- _AUFGABEN_
1) Gib den Abschnitt der Polizeimeldung aus dem Fricktal zwischen „Diebesgut im Auto“ und „Hilfsbereitschaft anderer Automobilisten auszunützen.“ wortgetreu wieder, beide Stellen eingeschlossen.
2) Setze die Polizeimeldung aus dem Fricktal nach ihrem letzten Satz fort.

- _AUSGEWÄHLTER AUSZUG_
Diebesgut im Auto

Fahnder der Kantonspolizei Aargau fassten am Donnerstagmittag im A3-Center in Frick
auf frischer Tat einen Ladendieb. In der Folge zeigte sich, dass der Mann nicht nur Kaugummi und Shampoo gestohlen hatte.

So stiessen die Polizisten in seinem Auto auf mutmassliches Diebesgut im Wert von mehreren hundert Franken. Dessen Herkunft muss noch geklärt werden.

Zudem kam auch noch eine Tasche zum Vorschein, die speziell präpariert war, um die Warensicherung zu überlisten.

Die Kantonspolizei nahm den 41-jährigen Rumänen ohne Wohnsitz in der Schweiz fest. Sie verdächtigt ihn, als Kriminaltourist in der Schweiz auf Diebestour gewesen zu sein.

Benzinpanne vorgetäuscht

Ebenfalls im Fricktal versuchte ein Pärchen gestern Nachmittag mit einem bekannten Trick die Hilfsbereitschaft anderer Automobilisten auszunützen.

So gingen bei der Kantonspolizei mehrere Meldungen ein, wonach die beiden an verschiedenen Orten versuchten, Autos anzuhalten.

Jenen Automobilisten, die hielten, erzählten sie, dass ihnen das Benzin ausgegangen sei und sie daher Geld benötigten.

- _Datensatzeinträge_
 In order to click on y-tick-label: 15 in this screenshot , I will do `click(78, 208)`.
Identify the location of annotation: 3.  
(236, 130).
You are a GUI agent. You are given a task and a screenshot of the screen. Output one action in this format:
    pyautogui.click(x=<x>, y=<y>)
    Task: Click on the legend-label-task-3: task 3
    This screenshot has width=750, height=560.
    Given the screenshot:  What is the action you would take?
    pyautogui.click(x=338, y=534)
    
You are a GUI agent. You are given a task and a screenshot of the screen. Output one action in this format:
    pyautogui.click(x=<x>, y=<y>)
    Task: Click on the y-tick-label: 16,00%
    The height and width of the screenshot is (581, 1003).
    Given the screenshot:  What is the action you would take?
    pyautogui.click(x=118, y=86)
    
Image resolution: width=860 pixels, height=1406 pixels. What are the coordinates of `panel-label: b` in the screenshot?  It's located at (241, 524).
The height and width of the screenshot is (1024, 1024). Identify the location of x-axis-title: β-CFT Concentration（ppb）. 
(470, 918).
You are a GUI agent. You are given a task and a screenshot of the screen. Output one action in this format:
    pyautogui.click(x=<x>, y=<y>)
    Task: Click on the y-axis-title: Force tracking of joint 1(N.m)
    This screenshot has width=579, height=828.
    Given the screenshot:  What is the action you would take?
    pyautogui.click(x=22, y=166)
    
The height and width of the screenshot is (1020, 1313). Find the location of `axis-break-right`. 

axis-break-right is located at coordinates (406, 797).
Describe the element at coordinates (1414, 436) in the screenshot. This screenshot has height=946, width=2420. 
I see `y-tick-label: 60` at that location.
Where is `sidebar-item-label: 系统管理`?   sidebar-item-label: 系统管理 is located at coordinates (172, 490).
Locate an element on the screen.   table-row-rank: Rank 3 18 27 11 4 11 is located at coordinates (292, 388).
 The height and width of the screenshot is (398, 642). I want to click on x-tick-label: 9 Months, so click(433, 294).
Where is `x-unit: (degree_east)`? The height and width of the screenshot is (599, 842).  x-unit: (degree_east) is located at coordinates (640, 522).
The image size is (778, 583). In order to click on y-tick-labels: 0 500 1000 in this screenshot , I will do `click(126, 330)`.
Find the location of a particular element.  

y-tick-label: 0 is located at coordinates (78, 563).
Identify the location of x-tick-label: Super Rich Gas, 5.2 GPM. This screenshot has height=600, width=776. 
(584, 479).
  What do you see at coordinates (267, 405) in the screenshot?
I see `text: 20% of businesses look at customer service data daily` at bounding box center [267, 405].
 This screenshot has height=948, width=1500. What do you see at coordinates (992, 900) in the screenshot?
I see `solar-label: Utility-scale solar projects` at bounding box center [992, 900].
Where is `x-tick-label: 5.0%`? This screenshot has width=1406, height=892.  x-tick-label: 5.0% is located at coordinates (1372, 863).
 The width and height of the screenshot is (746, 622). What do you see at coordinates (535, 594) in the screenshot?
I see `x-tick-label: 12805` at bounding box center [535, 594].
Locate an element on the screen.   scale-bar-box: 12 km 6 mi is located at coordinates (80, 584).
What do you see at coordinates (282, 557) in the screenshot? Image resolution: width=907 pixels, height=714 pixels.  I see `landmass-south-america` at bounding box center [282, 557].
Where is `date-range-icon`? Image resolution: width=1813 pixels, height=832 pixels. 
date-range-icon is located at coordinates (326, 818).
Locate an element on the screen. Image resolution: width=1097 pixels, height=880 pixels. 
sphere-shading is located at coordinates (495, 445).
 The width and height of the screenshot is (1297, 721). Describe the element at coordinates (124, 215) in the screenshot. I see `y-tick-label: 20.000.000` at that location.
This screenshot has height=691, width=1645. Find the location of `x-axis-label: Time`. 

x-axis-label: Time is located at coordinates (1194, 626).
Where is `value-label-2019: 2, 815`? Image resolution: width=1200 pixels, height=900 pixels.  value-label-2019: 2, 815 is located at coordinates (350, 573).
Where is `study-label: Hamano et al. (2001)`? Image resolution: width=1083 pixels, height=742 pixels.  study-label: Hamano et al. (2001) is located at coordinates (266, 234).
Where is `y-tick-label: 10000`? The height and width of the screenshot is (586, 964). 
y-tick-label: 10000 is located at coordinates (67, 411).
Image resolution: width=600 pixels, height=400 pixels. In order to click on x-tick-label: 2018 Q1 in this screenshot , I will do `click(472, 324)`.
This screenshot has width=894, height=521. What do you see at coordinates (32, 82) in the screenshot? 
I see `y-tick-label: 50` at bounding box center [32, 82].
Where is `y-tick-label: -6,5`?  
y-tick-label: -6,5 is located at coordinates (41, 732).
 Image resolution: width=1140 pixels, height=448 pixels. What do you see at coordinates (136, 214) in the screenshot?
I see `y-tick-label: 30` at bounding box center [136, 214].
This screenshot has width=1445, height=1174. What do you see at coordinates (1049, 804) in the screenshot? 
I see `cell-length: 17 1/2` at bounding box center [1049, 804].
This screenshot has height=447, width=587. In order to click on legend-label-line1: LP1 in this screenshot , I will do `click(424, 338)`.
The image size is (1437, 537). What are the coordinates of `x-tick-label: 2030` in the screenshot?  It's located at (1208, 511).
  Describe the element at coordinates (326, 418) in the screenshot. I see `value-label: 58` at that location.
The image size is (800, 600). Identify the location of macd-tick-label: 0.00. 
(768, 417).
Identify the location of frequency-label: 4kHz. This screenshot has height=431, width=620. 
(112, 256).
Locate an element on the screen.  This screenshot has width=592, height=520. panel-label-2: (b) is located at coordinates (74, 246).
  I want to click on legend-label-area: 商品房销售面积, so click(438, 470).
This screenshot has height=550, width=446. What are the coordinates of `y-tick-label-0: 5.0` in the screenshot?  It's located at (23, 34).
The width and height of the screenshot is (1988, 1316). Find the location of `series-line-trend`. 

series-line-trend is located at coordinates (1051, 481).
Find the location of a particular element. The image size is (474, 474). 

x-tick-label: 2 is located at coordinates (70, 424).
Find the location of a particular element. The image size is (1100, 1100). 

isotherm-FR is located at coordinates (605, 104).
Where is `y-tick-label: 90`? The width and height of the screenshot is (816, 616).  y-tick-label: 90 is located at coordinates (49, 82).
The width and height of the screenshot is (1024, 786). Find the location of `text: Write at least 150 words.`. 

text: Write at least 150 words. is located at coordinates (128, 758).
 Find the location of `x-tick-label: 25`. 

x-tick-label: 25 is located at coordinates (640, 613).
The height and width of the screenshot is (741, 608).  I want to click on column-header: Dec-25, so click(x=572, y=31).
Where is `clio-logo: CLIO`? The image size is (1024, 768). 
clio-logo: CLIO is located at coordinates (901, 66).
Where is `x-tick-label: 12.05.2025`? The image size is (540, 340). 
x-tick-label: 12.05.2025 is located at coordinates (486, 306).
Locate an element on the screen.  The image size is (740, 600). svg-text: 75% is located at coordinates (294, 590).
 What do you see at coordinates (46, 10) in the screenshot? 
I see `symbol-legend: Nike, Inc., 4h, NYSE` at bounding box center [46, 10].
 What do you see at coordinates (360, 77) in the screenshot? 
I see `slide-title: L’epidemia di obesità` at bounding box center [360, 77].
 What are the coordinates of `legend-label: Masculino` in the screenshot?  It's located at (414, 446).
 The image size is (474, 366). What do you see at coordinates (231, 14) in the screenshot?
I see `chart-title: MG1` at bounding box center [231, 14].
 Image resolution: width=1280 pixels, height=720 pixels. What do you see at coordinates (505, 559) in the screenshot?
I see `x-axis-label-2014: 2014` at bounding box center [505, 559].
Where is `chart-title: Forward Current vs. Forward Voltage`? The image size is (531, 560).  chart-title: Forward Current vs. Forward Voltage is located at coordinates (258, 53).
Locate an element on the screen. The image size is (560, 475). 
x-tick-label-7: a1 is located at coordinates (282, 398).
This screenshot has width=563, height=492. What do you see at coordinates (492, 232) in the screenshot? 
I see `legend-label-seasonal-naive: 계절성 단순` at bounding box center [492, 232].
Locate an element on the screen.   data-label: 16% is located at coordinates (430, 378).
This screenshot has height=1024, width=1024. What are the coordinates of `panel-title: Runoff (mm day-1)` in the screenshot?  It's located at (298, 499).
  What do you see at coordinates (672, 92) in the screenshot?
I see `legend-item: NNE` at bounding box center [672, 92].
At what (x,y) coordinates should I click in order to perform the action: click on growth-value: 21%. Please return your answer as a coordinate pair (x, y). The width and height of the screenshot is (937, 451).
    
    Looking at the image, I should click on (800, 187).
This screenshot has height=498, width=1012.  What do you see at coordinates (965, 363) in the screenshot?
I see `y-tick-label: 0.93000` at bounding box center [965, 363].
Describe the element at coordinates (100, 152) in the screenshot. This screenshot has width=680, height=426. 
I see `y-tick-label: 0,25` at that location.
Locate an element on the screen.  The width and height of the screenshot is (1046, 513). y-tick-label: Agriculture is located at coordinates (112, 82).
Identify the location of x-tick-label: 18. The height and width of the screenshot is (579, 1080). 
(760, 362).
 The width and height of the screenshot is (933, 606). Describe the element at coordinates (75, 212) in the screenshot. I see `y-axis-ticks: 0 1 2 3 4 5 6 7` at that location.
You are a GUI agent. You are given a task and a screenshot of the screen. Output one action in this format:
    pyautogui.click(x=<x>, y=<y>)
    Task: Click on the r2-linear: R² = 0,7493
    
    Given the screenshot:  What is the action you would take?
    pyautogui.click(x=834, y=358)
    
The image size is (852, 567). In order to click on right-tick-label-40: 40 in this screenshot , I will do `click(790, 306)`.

- _LÖSUNGEN_
1)
Diebesgut im Auto

Fahnder der Kantonspolizei Aargau fassten am Donnerstagmittag im A3-Center in Frick
auf frischer Tat einen Ladendieb. In der Folge zeigte sich, dass der Mann nicht nur Kaugummi und Shampoo gestohlen hatte.

So stiessen die Polizisten in seinem Auto auf mutmassliches Diebesgut im Wert von mehreren hundert Franken. Dessen Herkunft muss noch geklärt werden.

Zudem kam auch noch eine Tasche zum Vorschein, die speziell präpariert war, um die Warensicherung zu überlisten.

Die Kantonspolizei nahm den 41-jährigen Rumänen ohne Wohnsitz in der Schweiz fest. Sie verdächtigt ihn, als Kriminaltourist in der Schweiz auf Diebestour gewesen zu sein.

Benzinpanne vorgetäuscht

Ebenfalls im Fricktal versuchte ein Pärchen gestern Nachmittag mit einem bekannten Trick die Hilfsbereitschaft anderer Automobilisten auszunützen.

2)
Eine Patrouille der Regionalpolizei Unteres Fricktal konnte den Audi mit deutschen Kontrollschildern später in Zeiningen anhalten. Darin sassen drei Rumänen im Alter zwischen 19 und 29 Jahren, alle ohne Wohnsitz in der Schweiz.

Die Polizei stellte fest, dass sie sowohl genügend Bargeld als auch ausreichend Benzin dabei hatten. Da sie dem Trio keine Straftaten nachweisen konnte, verfügte die Kantonspolizei eine formelle Wegweisung aus dem Aargau.

Die Kantonspolizei warnt vor solchen Bettlern und bittet darum, solche sofort zu melden (Notruf 117). Keinesfalls sollte ihnen Geld gegeben werden. Wiederholt wurden hilfsbereite Personen nach ihrer Spende noch bestohlen.